- DATA -
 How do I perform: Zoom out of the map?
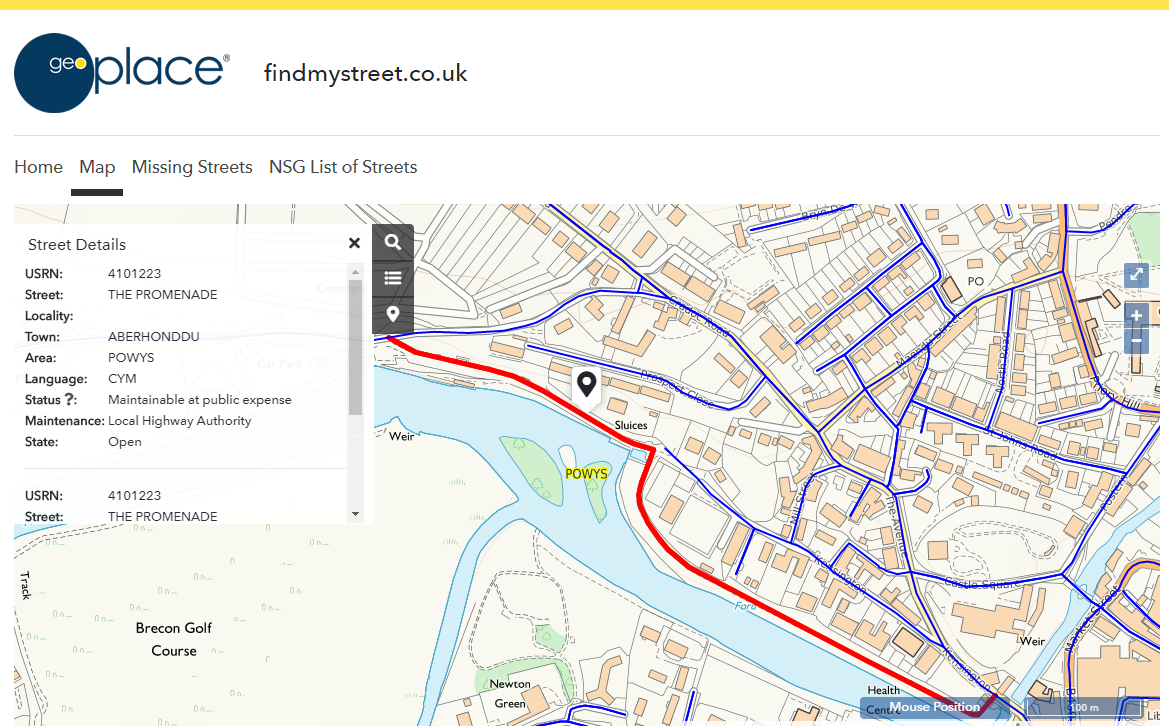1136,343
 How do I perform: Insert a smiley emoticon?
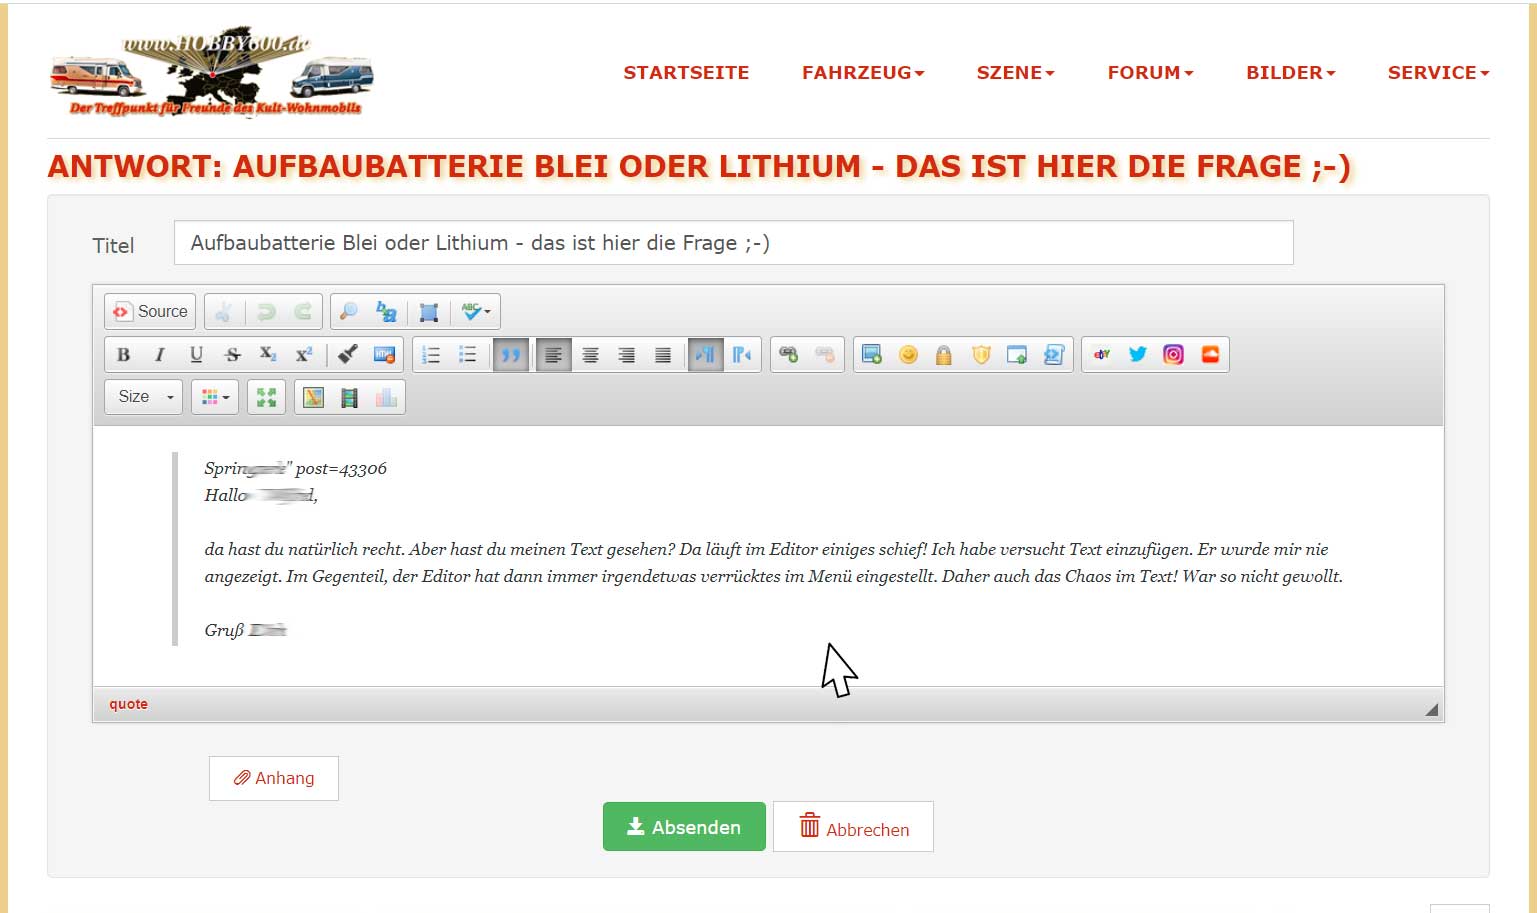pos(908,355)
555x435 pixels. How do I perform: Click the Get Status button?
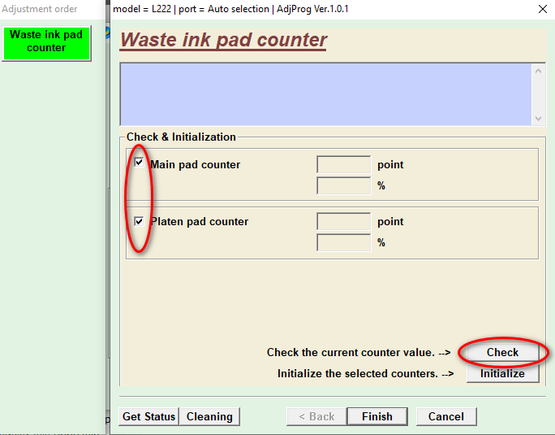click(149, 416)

- AIM OF THE TASK -
Each line from the one holding "How do I perform: Insert a smiley emoticon?" through the end of the listing is to be output exactly, both ends included, with no other lines and the pictures left out.

- RESPONSE AREA -
 How do I perform: Insert a smiley emoticon?
pos(908,355)
555x435 pixels. How do I perform: Click the Get Status button?
click(149, 416)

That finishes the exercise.